Chris Heller Profile Photo

Chris Heller

Author

Earning his real estate license when he was just a sophomore in college, Chris Heller rose to become the leader of the largest real estate company in the world - and didn’t stop there.

Early on, Heller was named Rookie of the Year in 1989 before becoming the top-producing agent in San Diego County and the No. 1 Keller Williams associate in North America. He has consistently set new records and standards across the industry for more than 30 years.

His leadership philosophy and unmatched track record in real estate has provided a springboard for outstanding contribution across many sectors. Heller brings his knowledge and experience to a variety of leadership roles, including advisor, board member, investor, coach, and mentor.

As Chief Real Estate Officer at OJO Labs, Chris’ vision has shaped partner strategies and a cohesive structure between real estate professionals and OJO. His highly-respected expertise as the former CEO at Mellohome and former CEO at Keller Williams Realty International (KWRI) has helped him grow as an executive and create sustained success as a leader. All this while leading the Heller The Home Seller Real Estate Team, which has sold more than 100 homes a year for 30+ years.

A growth expert, as President of KW Worldwide, Chris launched the company’s first regions outside of North America, resulting in record productivity and profitability. As CEO at KWRI, he led its transformation into the technology company and powerhouse company it is renowned for today.

As CEO of mellohome, Chris is credited with setting the strategy, led cross-functional groups accountable for simpler and smarter consumer homebuying, financing, and improvement experiences. Under his leadership role, mellohome doubled its growth, while improving the experiential and product landscape for the homeownership industry.

Innovative, ambitious, and results-orientated, Chris Heller is a positive and strategic thought leader whose expertise is sought on multiple platforms. He is a dynamic speaker who shares his proven leadership philosophy with audiences across the country.
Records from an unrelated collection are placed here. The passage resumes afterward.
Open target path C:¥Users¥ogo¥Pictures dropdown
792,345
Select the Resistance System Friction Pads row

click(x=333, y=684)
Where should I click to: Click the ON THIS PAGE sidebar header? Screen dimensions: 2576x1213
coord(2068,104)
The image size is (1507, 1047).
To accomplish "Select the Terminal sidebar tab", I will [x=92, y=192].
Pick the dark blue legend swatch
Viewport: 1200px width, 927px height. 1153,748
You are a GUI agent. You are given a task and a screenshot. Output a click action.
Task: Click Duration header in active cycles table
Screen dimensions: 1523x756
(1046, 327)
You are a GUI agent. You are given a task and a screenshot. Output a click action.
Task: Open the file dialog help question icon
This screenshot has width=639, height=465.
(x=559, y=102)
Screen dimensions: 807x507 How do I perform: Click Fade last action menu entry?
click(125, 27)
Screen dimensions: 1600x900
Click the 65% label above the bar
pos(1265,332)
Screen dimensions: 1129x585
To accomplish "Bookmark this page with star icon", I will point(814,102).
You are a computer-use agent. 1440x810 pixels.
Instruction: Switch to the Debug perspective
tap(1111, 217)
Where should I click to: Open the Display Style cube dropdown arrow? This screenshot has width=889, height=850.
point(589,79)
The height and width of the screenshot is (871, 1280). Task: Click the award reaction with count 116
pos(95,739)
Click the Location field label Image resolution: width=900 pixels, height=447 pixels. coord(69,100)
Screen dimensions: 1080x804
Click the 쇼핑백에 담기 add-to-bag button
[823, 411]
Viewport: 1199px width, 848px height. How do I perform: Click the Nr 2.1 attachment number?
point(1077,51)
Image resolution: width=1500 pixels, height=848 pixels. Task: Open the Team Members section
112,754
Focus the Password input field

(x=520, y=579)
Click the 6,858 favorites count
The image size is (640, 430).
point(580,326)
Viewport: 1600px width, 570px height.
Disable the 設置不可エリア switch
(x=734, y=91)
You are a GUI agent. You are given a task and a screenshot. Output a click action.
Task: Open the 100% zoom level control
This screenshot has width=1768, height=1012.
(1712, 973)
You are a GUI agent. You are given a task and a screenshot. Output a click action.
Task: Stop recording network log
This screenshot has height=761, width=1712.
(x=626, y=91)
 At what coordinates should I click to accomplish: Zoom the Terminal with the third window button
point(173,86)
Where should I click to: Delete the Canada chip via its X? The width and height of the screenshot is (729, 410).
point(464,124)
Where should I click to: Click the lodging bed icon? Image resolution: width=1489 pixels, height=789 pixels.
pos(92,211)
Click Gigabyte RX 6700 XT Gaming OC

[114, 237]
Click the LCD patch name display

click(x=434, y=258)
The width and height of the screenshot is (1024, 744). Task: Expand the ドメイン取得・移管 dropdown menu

In his debut book, Dominant Thoughts, Heller shares his simple, yet powerful success strategies, and the mindset that helped unlock his impressive achievements as a leader in sales, productivity, prosperity, relationships, and happiness.

A native of southern California, Heller remains at the top of his game by staying physically and mentally fit through daily exercise and reading. Heller has traveled extensively and makes the most out of family time with his wife and their four adult children.